Task to carry out –
Copies of all lines containing the string "computer" are needed from the data below.
─── Available records ───
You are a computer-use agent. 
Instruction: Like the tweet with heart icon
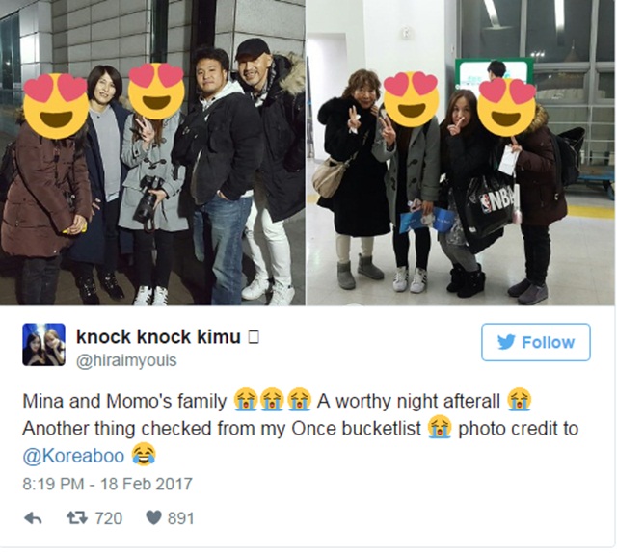(x=153, y=518)
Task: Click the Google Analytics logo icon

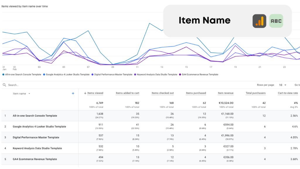Action: click(260, 21)
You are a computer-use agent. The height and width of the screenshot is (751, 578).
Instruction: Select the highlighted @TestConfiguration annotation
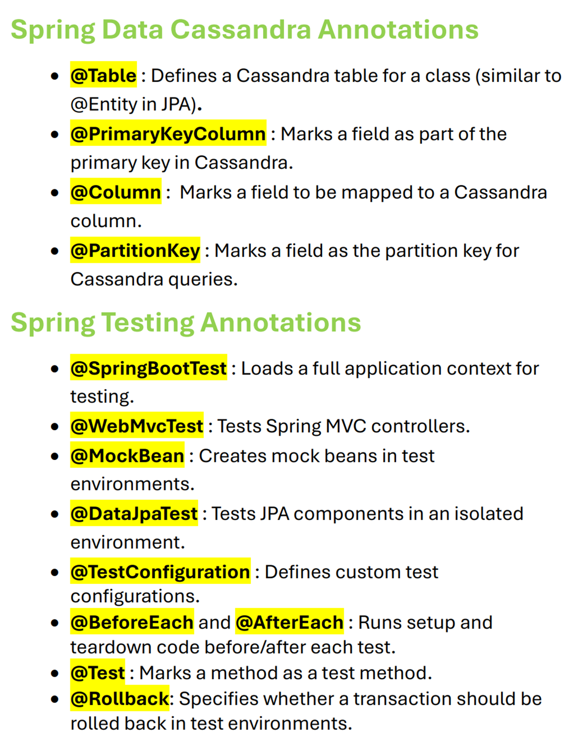[x=160, y=572]
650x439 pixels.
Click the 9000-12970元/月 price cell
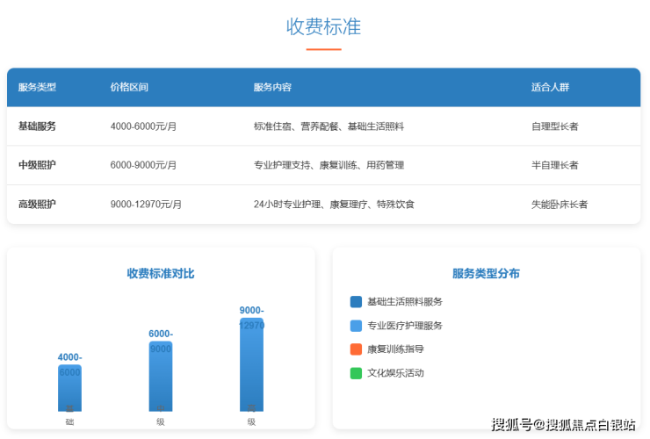pos(146,205)
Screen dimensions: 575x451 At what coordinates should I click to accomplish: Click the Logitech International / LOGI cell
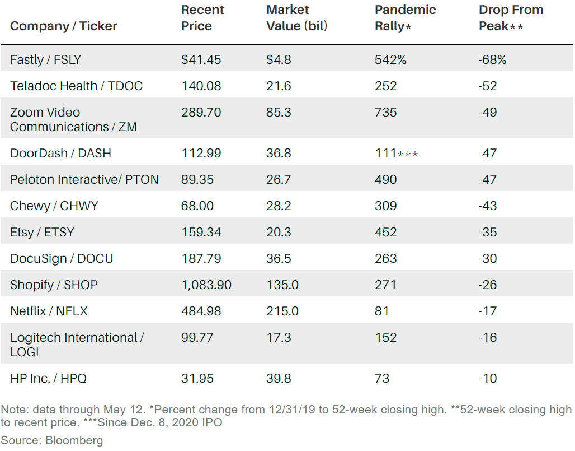[77, 345]
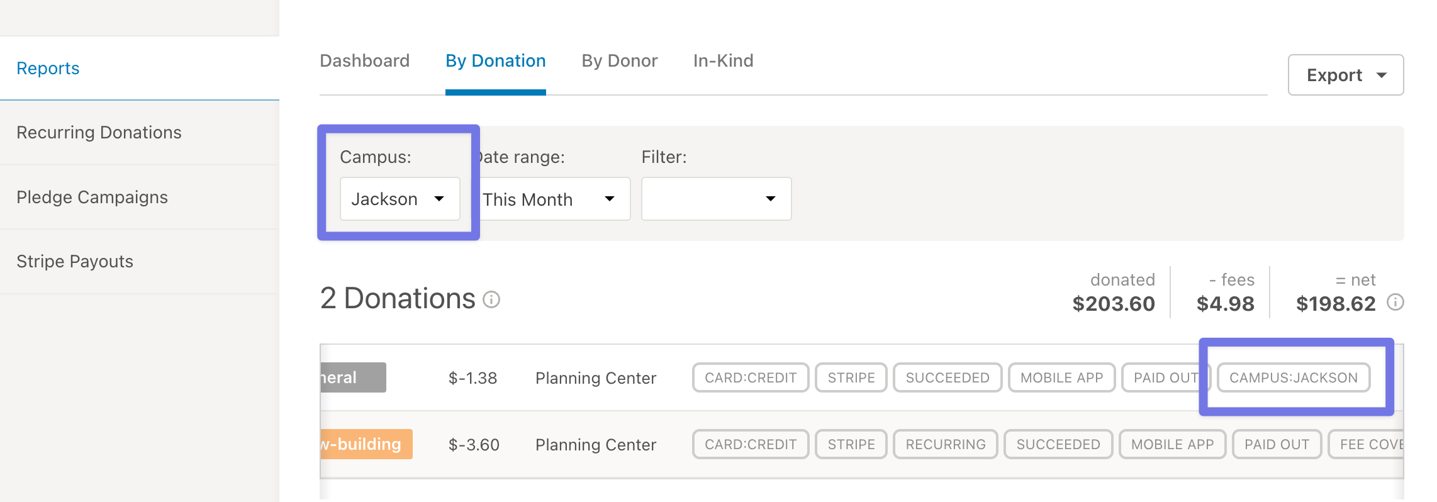
Task: Click info icon next to 2 Donations
Action: pyautogui.click(x=491, y=299)
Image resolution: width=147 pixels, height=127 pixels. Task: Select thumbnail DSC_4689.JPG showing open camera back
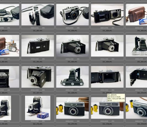point(107,15)
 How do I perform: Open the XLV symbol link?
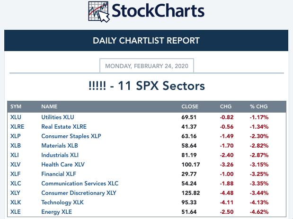(16, 164)
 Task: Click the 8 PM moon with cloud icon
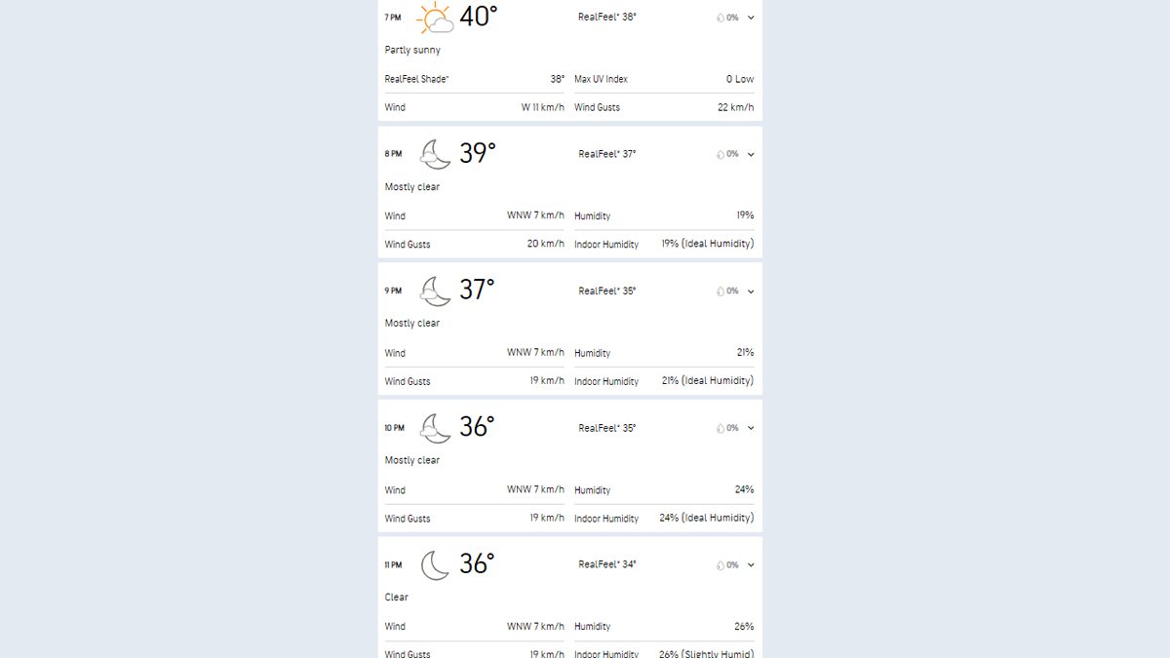(435, 154)
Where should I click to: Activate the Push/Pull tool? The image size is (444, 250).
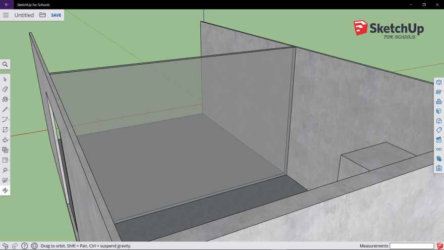5,140
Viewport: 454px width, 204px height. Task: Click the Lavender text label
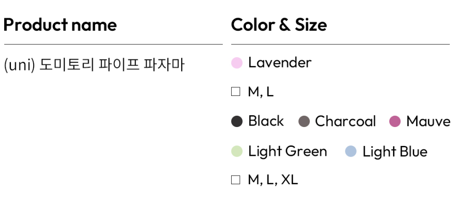pyautogui.click(x=279, y=62)
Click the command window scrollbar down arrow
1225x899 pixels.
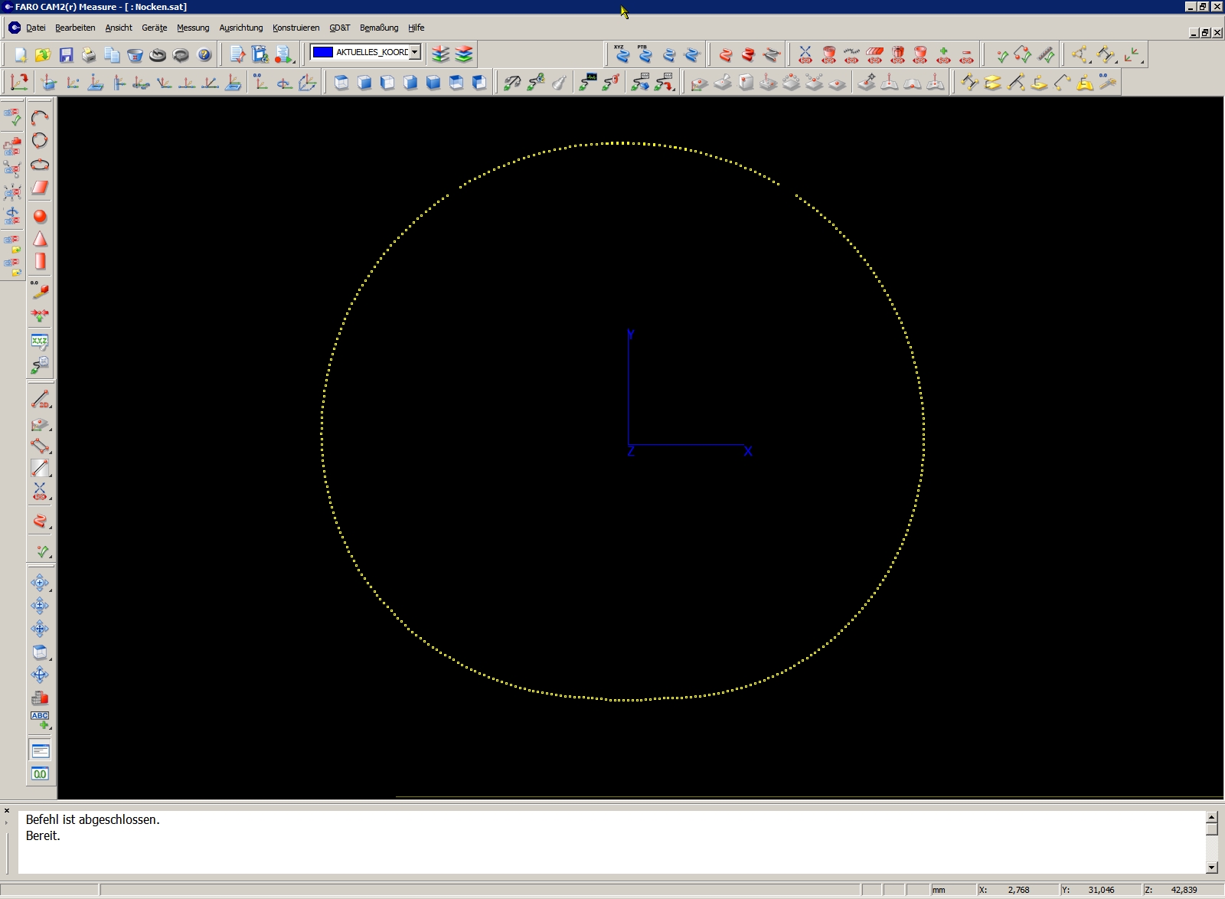point(1211,868)
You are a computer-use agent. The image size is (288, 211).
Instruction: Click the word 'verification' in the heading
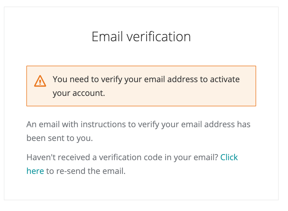pyautogui.click(x=158, y=37)
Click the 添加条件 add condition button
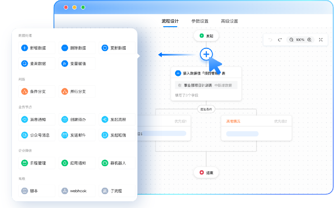The image size is (334, 208). click(206, 109)
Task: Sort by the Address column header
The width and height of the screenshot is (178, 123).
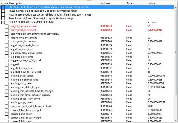Action: [x=106, y=3]
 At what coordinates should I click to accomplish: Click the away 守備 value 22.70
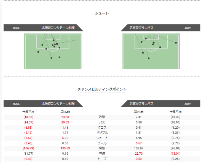[139, 153]

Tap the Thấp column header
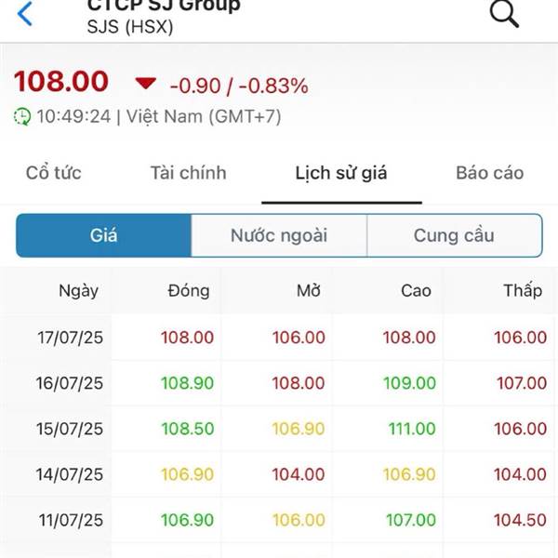(x=523, y=290)
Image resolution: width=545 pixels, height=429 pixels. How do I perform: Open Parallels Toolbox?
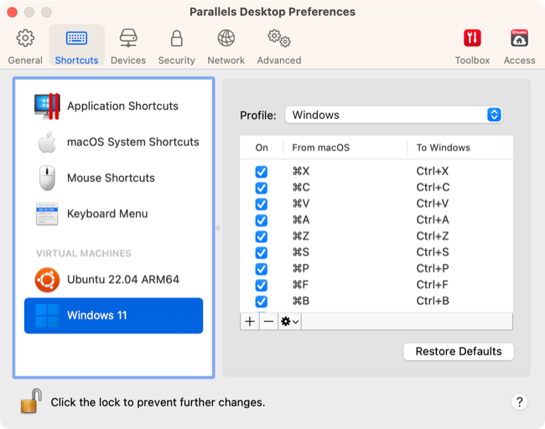point(472,46)
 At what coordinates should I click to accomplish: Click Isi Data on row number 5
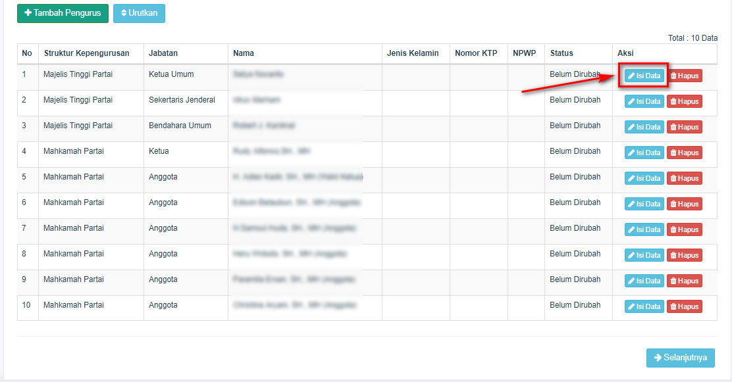[x=644, y=178]
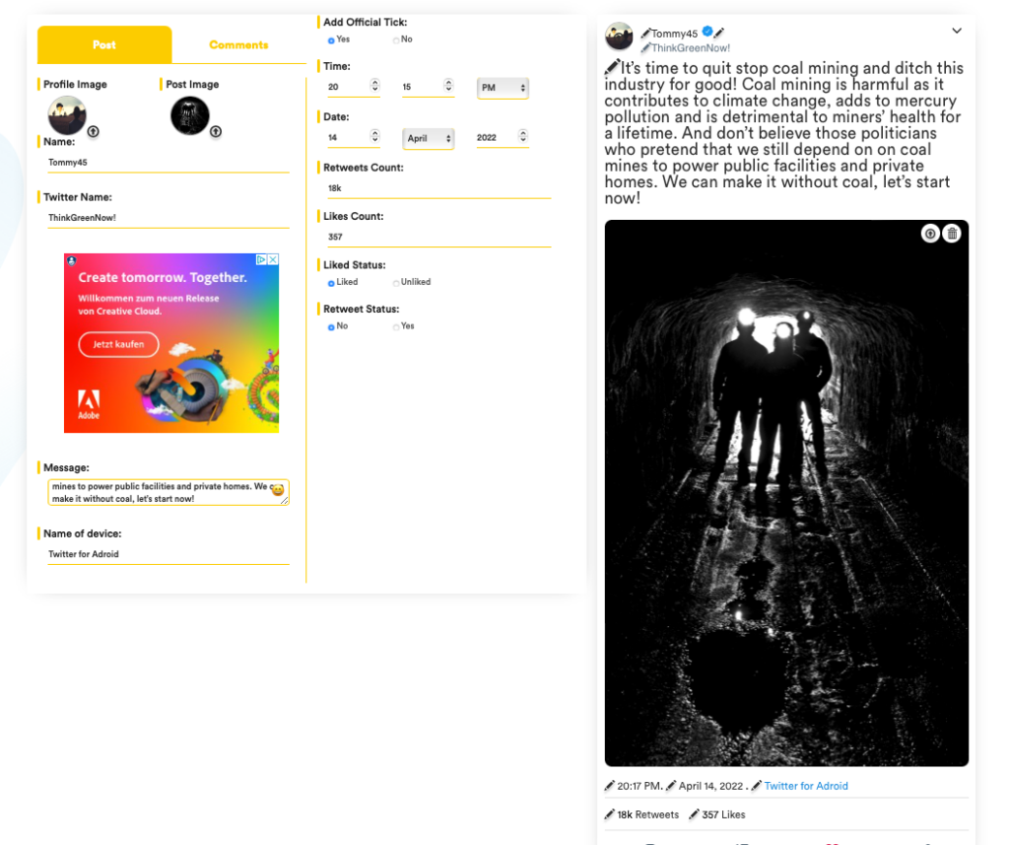
Task: Click the profile image upload icon
Action: click(94, 131)
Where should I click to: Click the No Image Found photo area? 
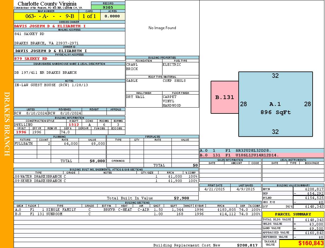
───
Answer to this task –
You are a computer-use agent. 
You are a computer-use agent. The height and width of the screenshot is (751, 578).
You are a computer-use agent. The image size is (288, 211).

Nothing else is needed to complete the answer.